■ EXERCISE DESCRIPTION:
Go through the data below and swap "search magnifier" for "magnifying glass" wherever it occurs, keeping everything else unchanged. Omit the pictures from your answer.

■ DATASET EXCERPTS:
------------------------------------

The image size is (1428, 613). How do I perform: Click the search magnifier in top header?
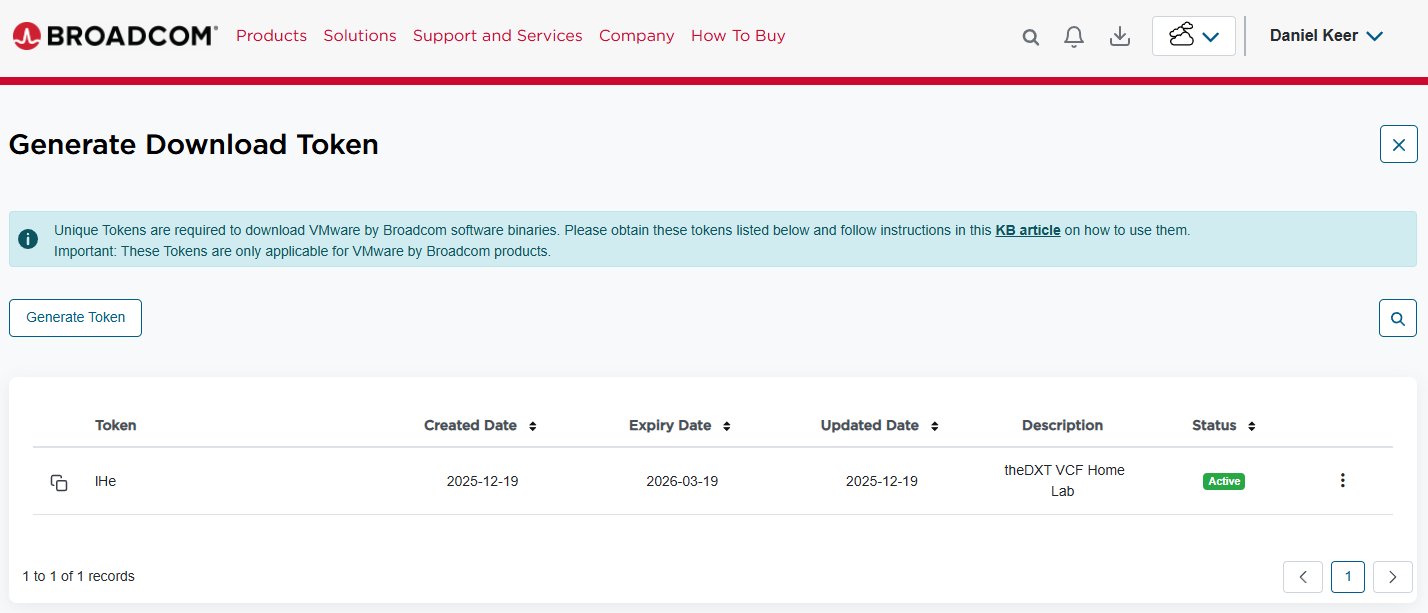point(1030,37)
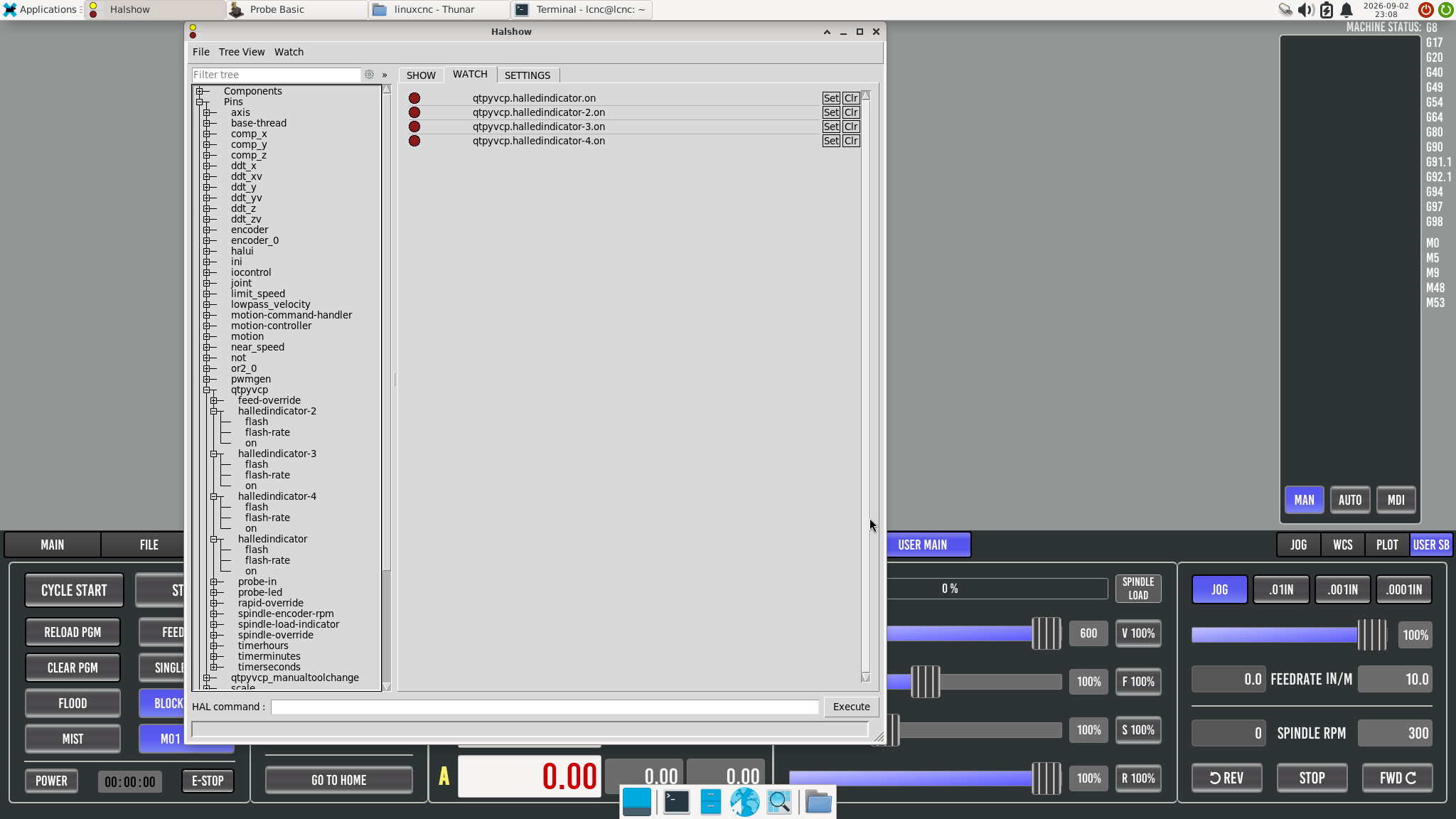The width and height of the screenshot is (1456, 819).
Task: Open the filter tree settings gear icon
Action: coord(369,75)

------------------------------------

■ EXERCISE ANSWER:
The image size is (1428, 613). How do I perform: Click the magnifying glass in top header?
point(1030,37)
The width and height of the screenshot is (1456, 819).
Task: Open the filter tree settings gear icon
Action: coord(369,75)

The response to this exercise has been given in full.